El gran río de las lenguas

Por suerte cualquiera que sea mínimamente consciente de lo extraordinario de la existencia de las lenguas entenderá que todas tienen exactamente el mismo valor. Todas

transmiten emociones, nos conectan con los demás, nos vinculan con aquellos que necesitamos para sobrevivir. Todas vienen de lejos, son un río al que nos incorporamos, un río que nuestra generación recibe y transforma y deja en herencia a la siguiente, un bien de un valor incalculable.
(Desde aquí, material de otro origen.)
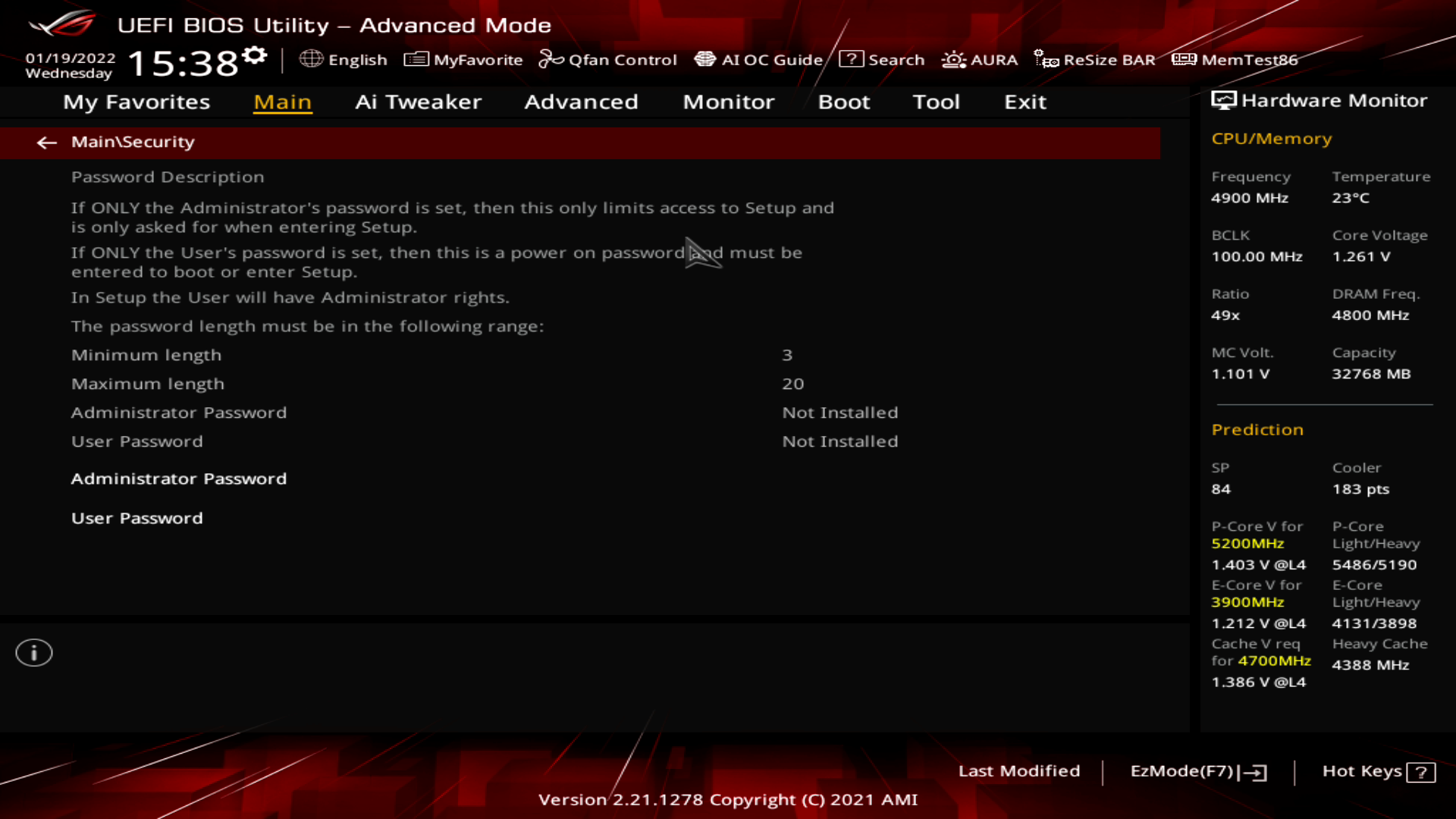The height and width of the screenshot is (819, 1456).
Task: Open the Boot menu
Action: pos(844,102)
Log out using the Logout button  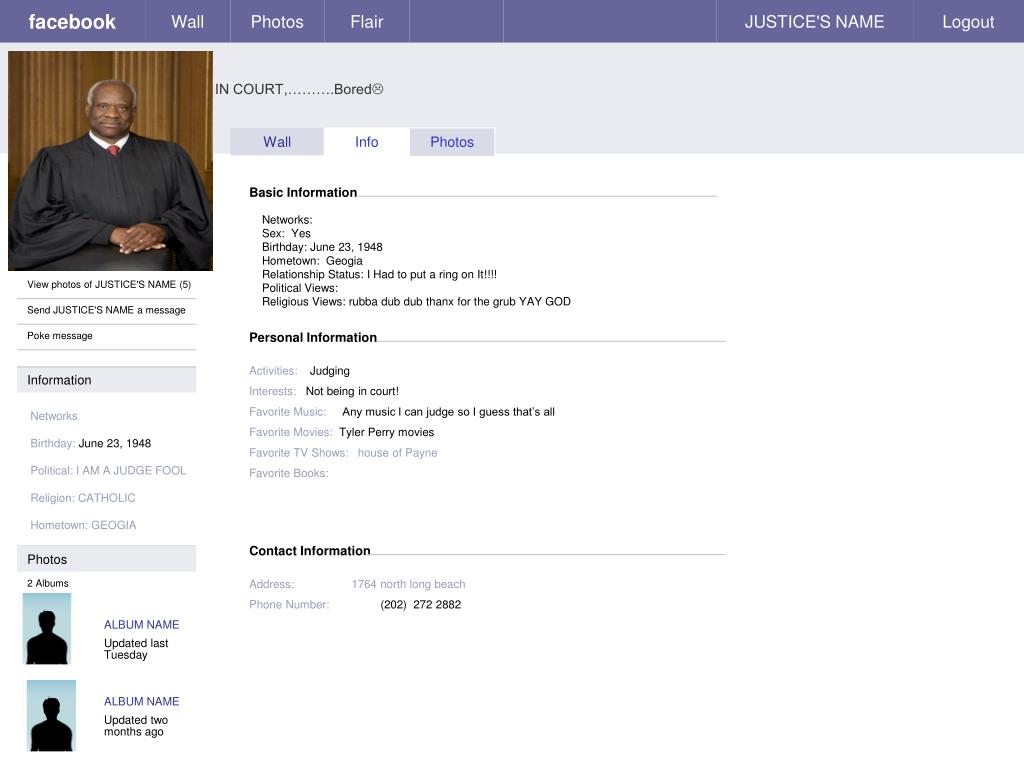point(967,22)
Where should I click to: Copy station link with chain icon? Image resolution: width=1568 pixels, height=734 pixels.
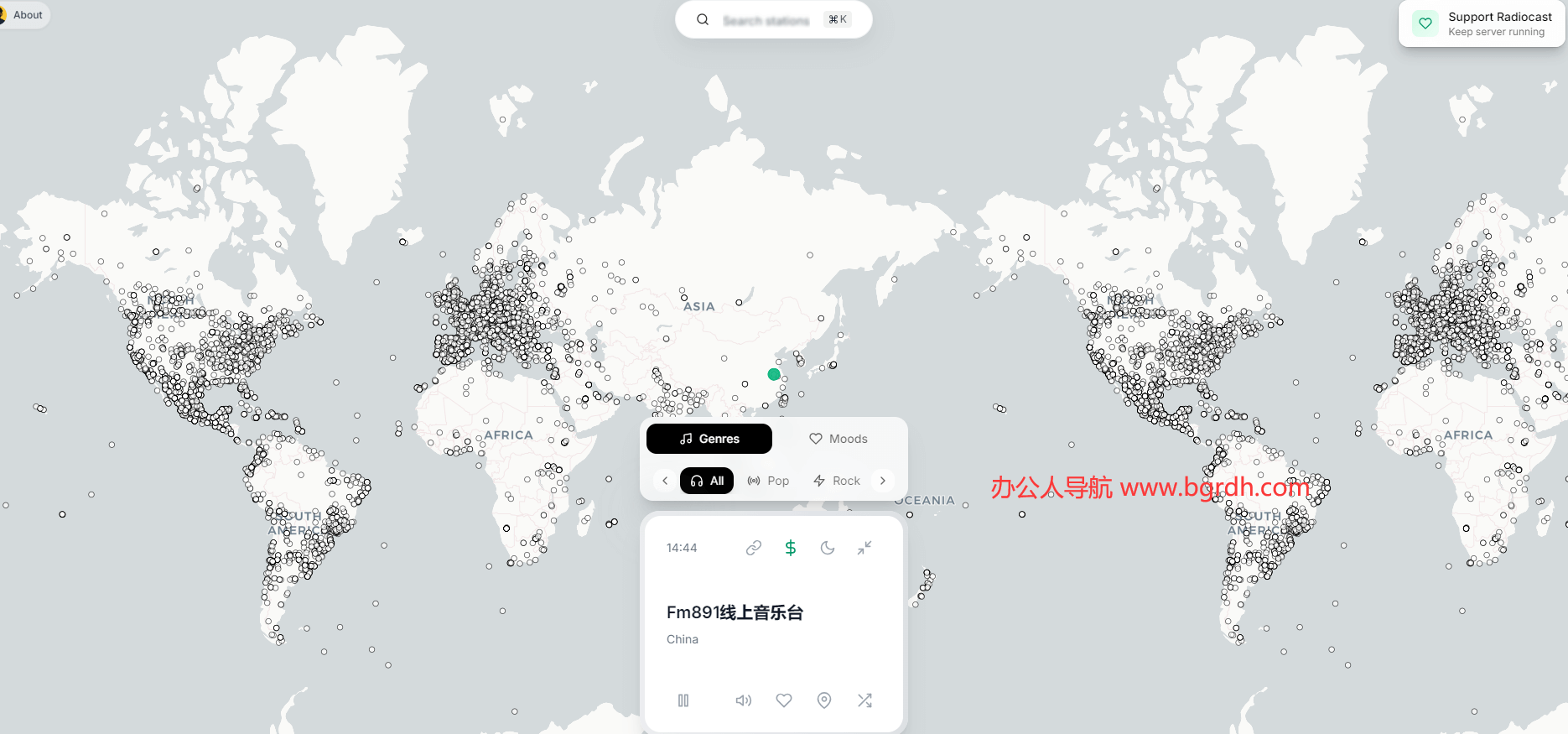pos(754,548)
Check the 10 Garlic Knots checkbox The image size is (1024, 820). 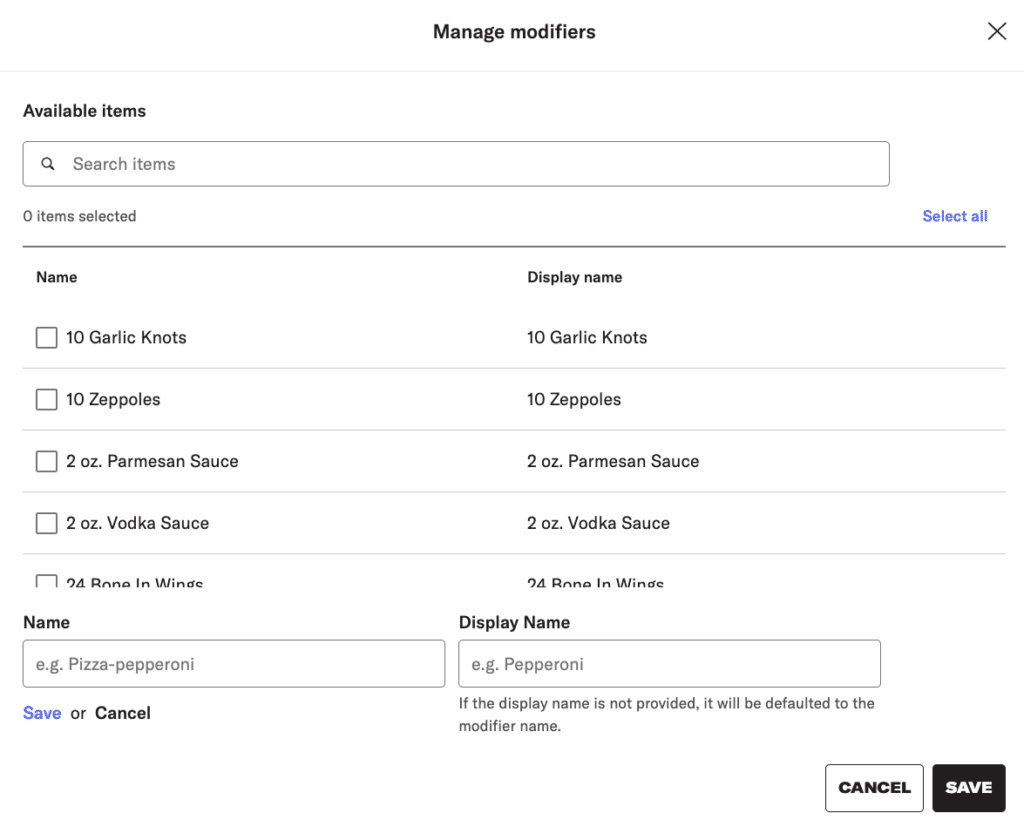point(46,338)
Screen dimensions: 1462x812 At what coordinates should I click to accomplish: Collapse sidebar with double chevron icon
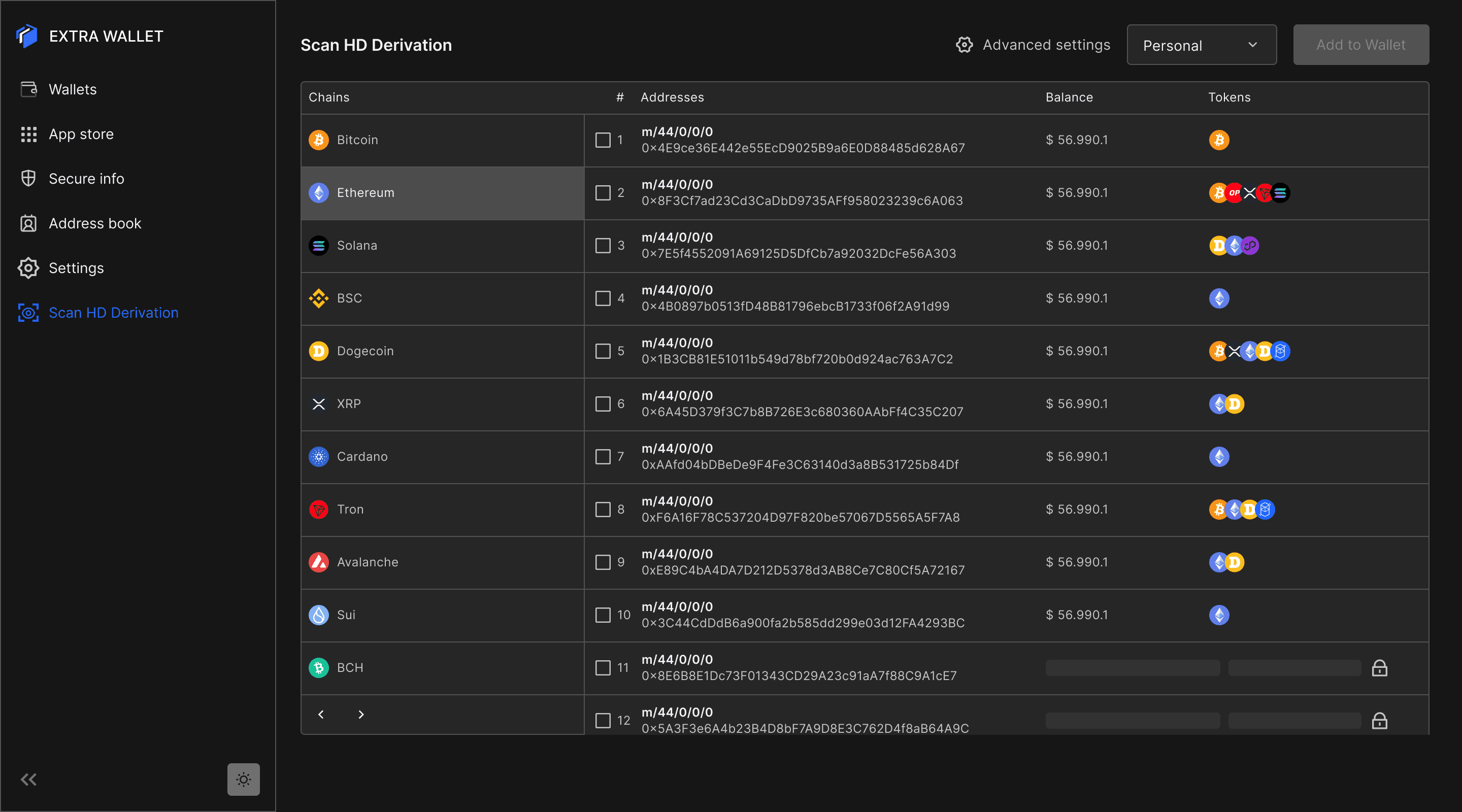pos(28,779)

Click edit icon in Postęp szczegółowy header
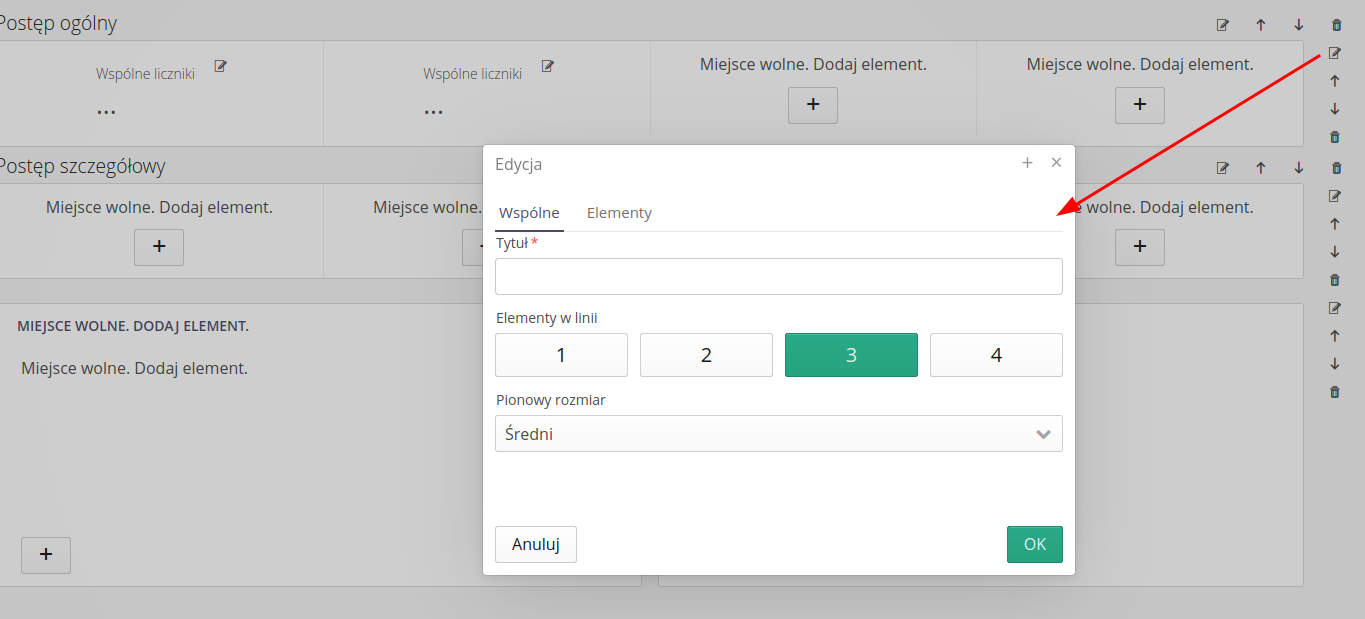click(1222, 168)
Las mujeres analfabetas con las que crecí lo sabían y elogiaban la excelencia lingüística, nos animaban a mejorar nuestras competencias, disfrutaban del placer de jugar con las palabras, de transformarlas. Habrá que recordar el valor patrimonial de cada idioma ahora que nos comunicamos con emoticonos de dudosa complejidad semántica y preferimos mil imágenes antes que una frase bien construida. Pero nada podrá sustituir nunca la conexión profundamente íntima de una buena novela. Y cuanto más superficiales sean nuestras relaciones a golpe de clic, mayor será nuestro aislamiento y, por lo tanto, más necesitaremos de la compañía significativa de una buena lectura.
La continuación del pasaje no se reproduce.